---------- Selected excerpt ----------

With the advent of stable diffusion/midjourney/dalle and upcoming text-to-video models from Google and Meta, what will be major challenges in computer vision? It feels like once text-to-video models get released, visual reasoning will be mostly solved, and the only thing left to do is to improve model accuracy/efficiency from there. I am fairly new to Computer Vision and would love to learn new possible areas of research. Thank you in advance!

Comments

You must log in or register to comment.

ml-research t1_j90suwh wrote on February 18, 2023 at 10:30 AM

#1,855,072

Finding open problems

Ulfgardleo t1_j912luv wrote on February 18, 2023 at 12:38 PM

#1,855,763

computer vision is a much broader problem domain than text to image or text to video. AFAIK 3D pose estimation under occlusions is an unsolved problem, still.

master3243 t1_j91xkeo wrote on February 18, 2023 at 4:46 PM

#1,858,523

There's way more to computer vision than what you listed.

Long form video understanding is still incredibly limited. Compared to the current SOTA capabilities of LLM to understand very long text and the various advancements in text summarization, video understanding seems to have an incredibly long ways to go.

Our current models can understand relatively very simple actions (sitting/standing/dancing) however compared to text, we want to reach a level where we can understand entire scenes in a movie or maybe even an entire movie, although that's more of a fantasy currently. Not to mention all the 3D input (instead of a projection 2D image) which adds extra complexity.

Comfortable_Use_5033 t1_j91z9ee wrote on February 18, 2023 at 4:57 PM

#1,858,682

semantic synthesis, I know that it has made a lots progress with those text-to-image diffusion models, but what I notice is that not much work is invested in semantic generation, especially video generation, or maybe I have just missed something.

slashdave t1_j92o93s wrote on February 18, 2023 at 7:49 PM

#1,860,782

Generative models for text to video don't have much to do with the reverse, video to text (label).

stringerbell50 t1_j92tizo wrote on February 18, 2023 at 8:26 PM

#1,861,242

Image Segmentation.

buyIdris666 t1_j93m0ol wrote on February 19, 2023 at 12:00 AM

#1,863,689

Video will remain unsolved for a while.

LLM came first because the bit rate is lowest. A sentence of text is only a few hundred bits of information.

---------- Material shown ----------

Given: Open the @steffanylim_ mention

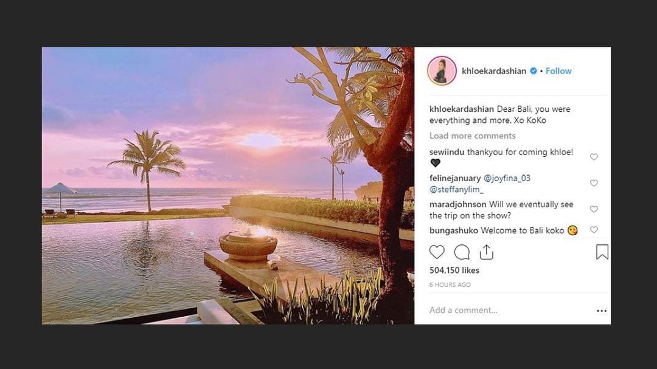Looking at the screenshot, I should [457, 188].
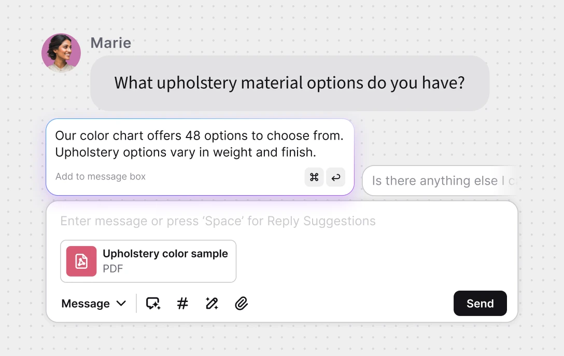Open the hashtag shortcuts icon
Image resolution: width=564 pixels, height=356 pixels.
pyautogui.click(x=182, y=303)
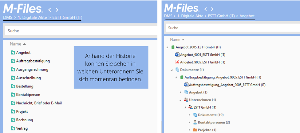Sort by Name column in left list

[15, 44]
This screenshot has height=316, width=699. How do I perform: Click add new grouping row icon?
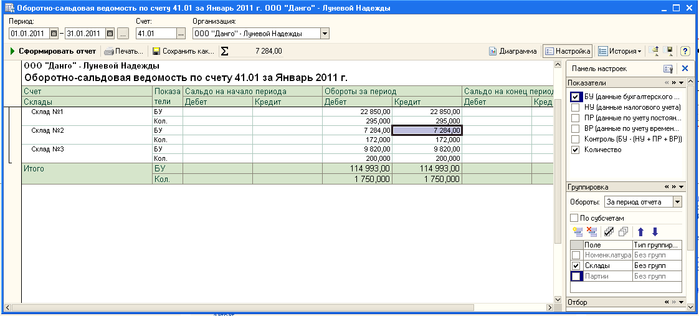point(578,232)
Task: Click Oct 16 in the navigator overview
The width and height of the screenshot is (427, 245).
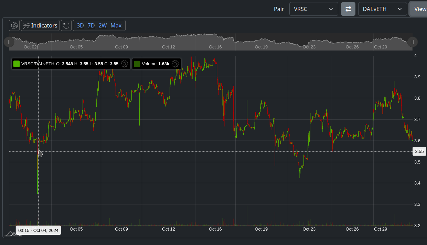Action: pos(215,47)
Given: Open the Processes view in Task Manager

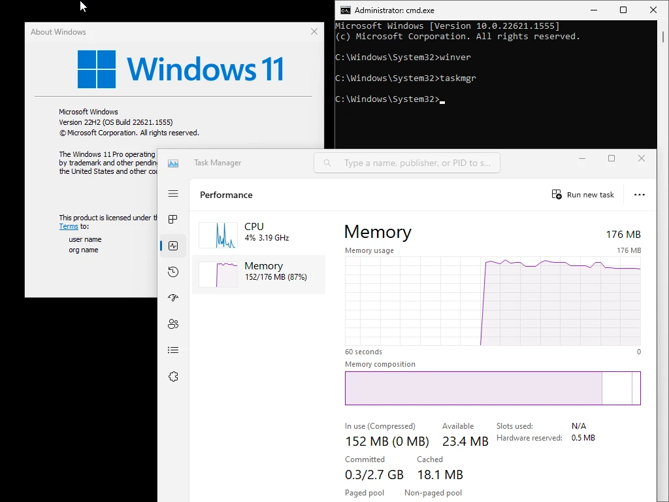Looking at the screenshot, I should [172, 220].
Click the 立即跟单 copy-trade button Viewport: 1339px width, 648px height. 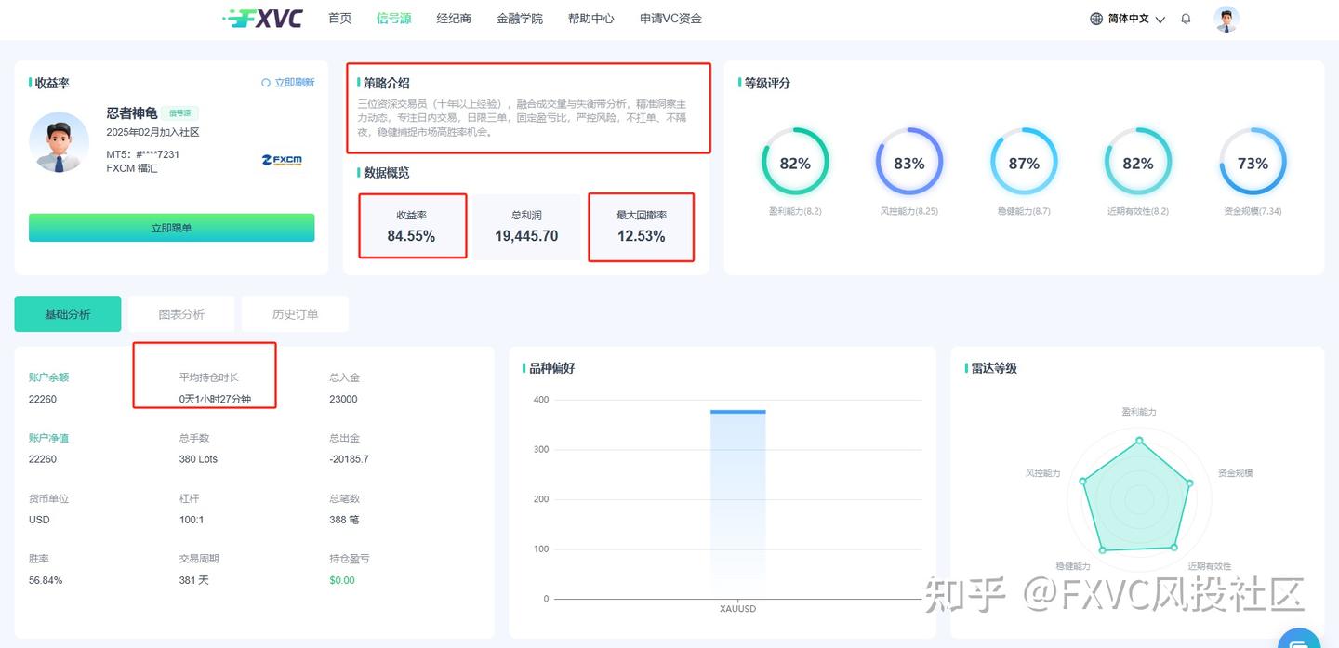[x=171, y=227]
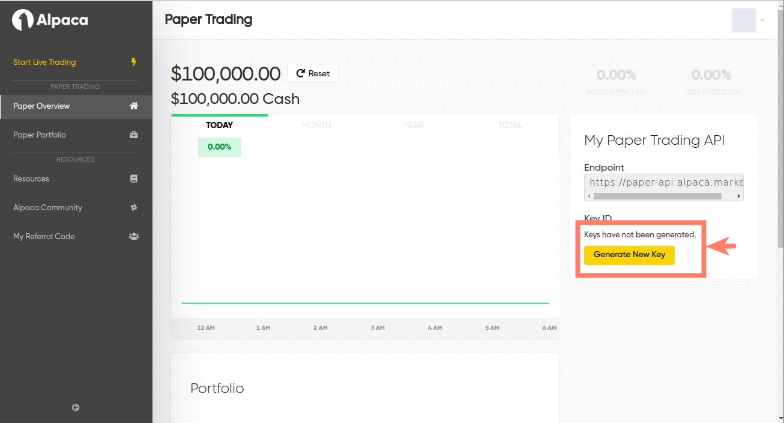Select the TODAY chart tab

219,125
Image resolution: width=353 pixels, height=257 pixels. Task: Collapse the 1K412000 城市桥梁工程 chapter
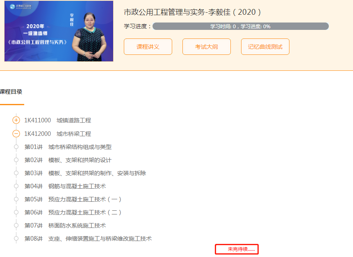click(x=16, y=134)
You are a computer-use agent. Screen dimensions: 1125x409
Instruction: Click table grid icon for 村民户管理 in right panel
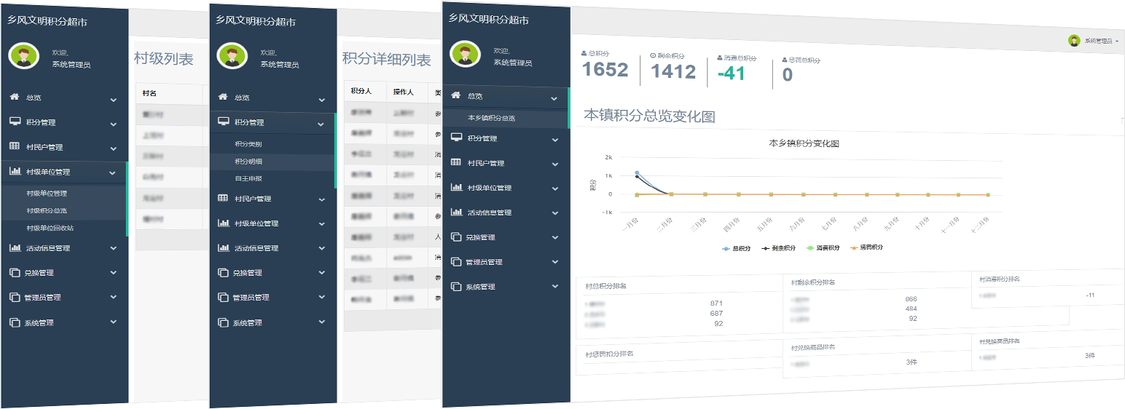click(456, 162)
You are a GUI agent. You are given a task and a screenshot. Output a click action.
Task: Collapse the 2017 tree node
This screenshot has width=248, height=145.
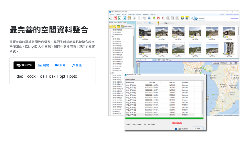111,37
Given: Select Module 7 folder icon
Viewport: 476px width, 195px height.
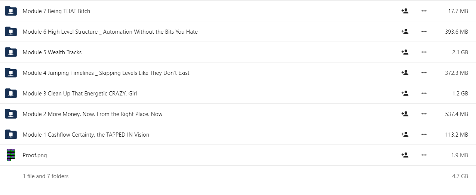Looking at the screenshot, I should (11, 11).
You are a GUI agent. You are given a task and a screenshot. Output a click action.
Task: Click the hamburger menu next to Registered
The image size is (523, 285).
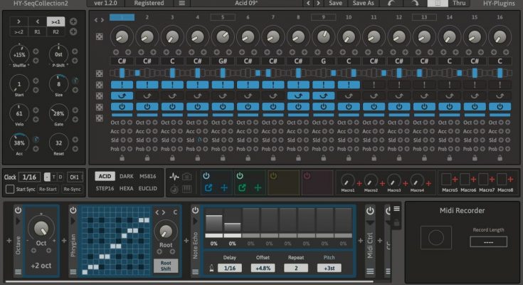point(182,4)
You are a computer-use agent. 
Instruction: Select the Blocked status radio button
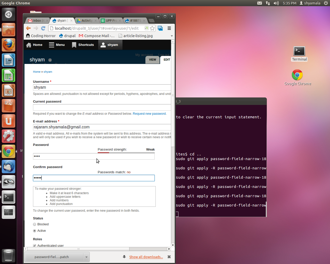35,224
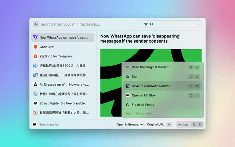Click the 36Kr icon beside 沪指跌近2% entry

click(x=35, y=66)
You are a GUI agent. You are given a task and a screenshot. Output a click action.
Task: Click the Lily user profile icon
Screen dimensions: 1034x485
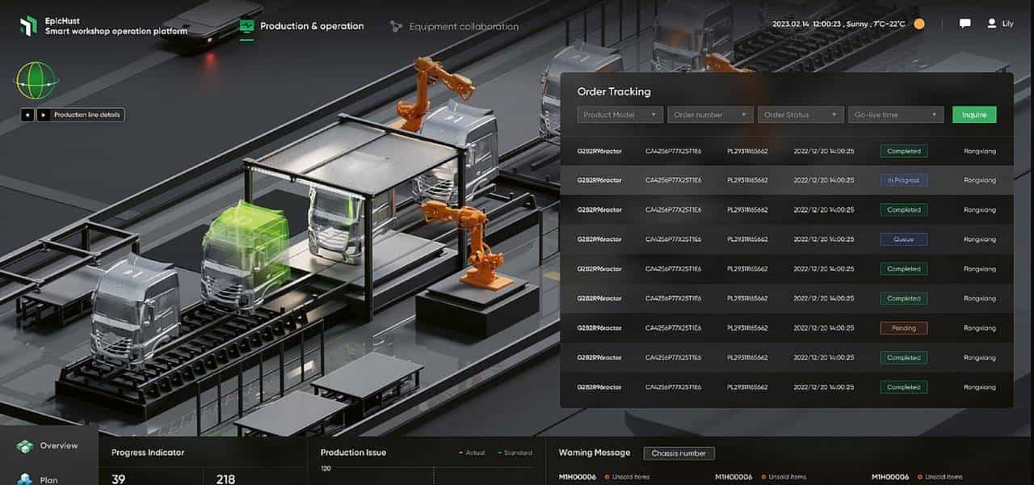991,24
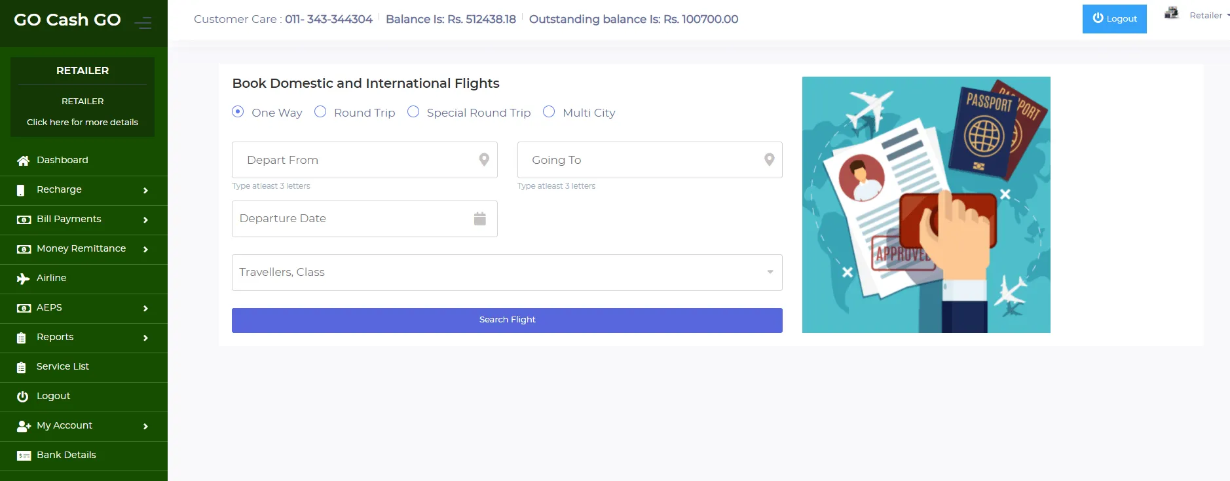Screen dimensions: 1230x481
Task: Click the Departure Date input field
Action: [x=352, y=219]
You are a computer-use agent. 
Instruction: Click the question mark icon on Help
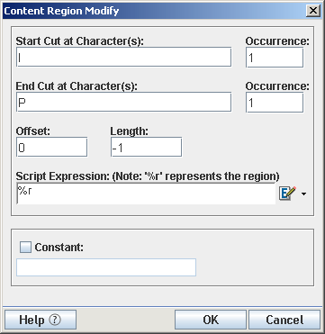click(x=55, y=320)
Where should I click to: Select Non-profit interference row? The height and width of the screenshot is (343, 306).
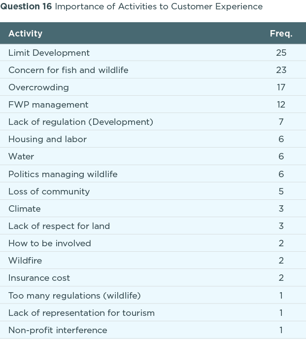tap(58, 330)
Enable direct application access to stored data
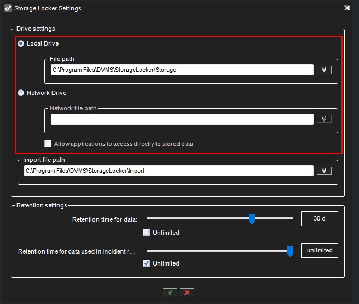359x304 pixels. 48,144
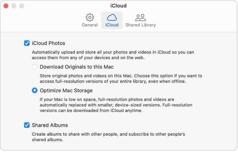Click the Download Originals to this Mac label
The width and height of the screenshot is (238, 152).
(x=77, y=67)

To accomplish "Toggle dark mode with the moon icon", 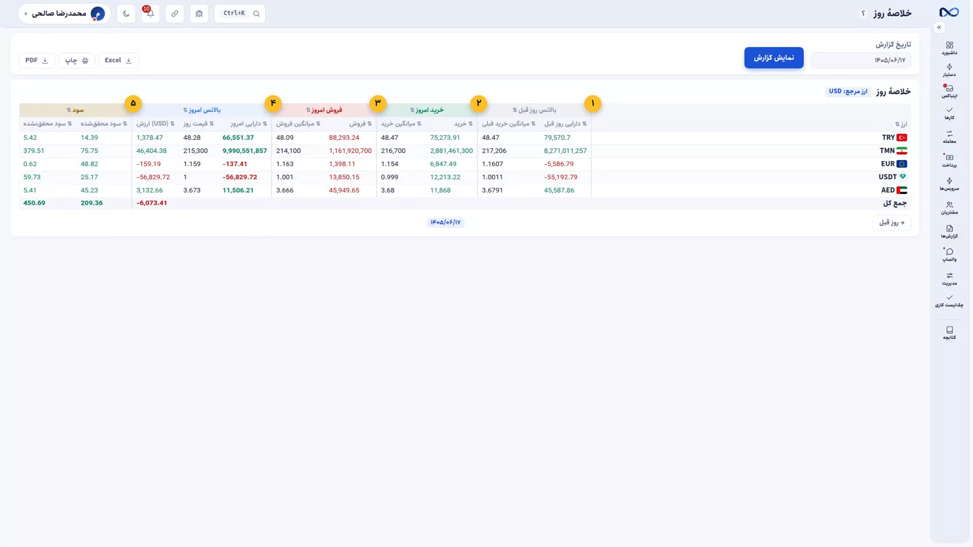I will [x=126, y=13].
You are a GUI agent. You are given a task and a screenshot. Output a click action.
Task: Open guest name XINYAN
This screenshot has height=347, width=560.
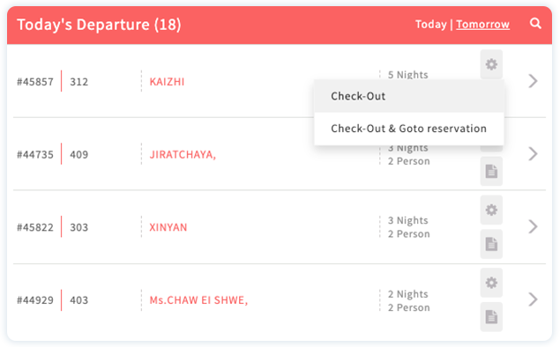pos(168,227)
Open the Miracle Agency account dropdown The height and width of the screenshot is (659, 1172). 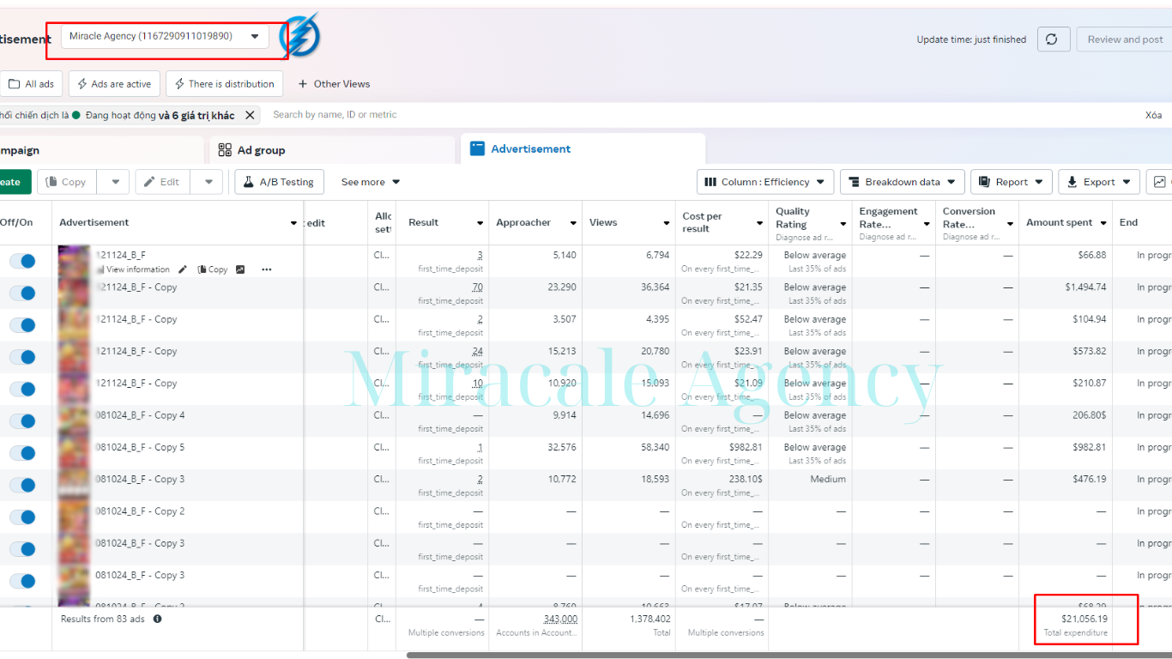point(165,36)
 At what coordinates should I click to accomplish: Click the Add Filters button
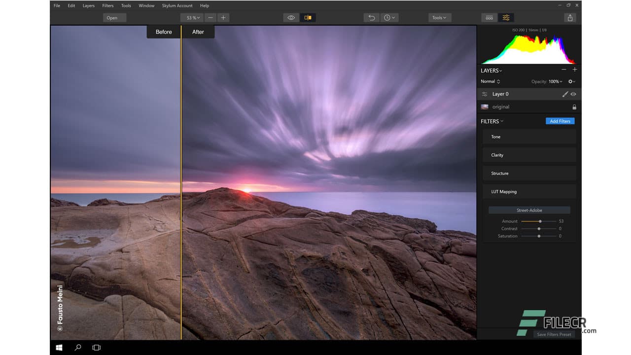[560, 121]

----------

### Task 1:
Name every user who posted a comment in the thread on open problems in computer vision.
### Task 2:
Write the next part of the computer vision thread, starting after its final sentence.
These items were drawn from a separate source and are unrelated to the thread above them.

### Expected output 1:
ml-research
Ulfgardleo
master3243
Comfortable_Use_5033
slashdave
stringerbell50
buyIdris666

### Expected output 2:
Now, image generation is getting good. It's still not perfect. The models are larger because there's maybe 100x the information in a high res image than a paragraph of text.

Video is even harder. 30 high res images a second. To make long, coherent, believable videos takes an enormous amount of data and processing power

uwashingtongold t1_j94qte2 wrote on February 19, 2023 at 5:47 AM

#1,867,013

Grounded vision understanding for qa relating to spatial concepts

currentscurrents t1_j96n0v8 wrote on February 19, 2023 at 5:37 PM

#1,872,371

Replying to stringerbell50 (#1,861,242)

Isn't that doing pretty good these days? CNNs can not only segment, but even semantically label every pixel in an image.

On a practical level, I have used Photoshop's new object select and love it. It does a better job at masking than I do.

currentscurrents t1_j96pkvw wrote on February 19, 2023 at 5:54 PM

#1,872,583

Replying to buyIdris666 (#1,863,689)

> The models are larger because there's maybe 100x the information in a high res image than a paragraph of text.

That's actually not true. Today's LLMs are 175B parameters, Stable Diffusion is 890 million.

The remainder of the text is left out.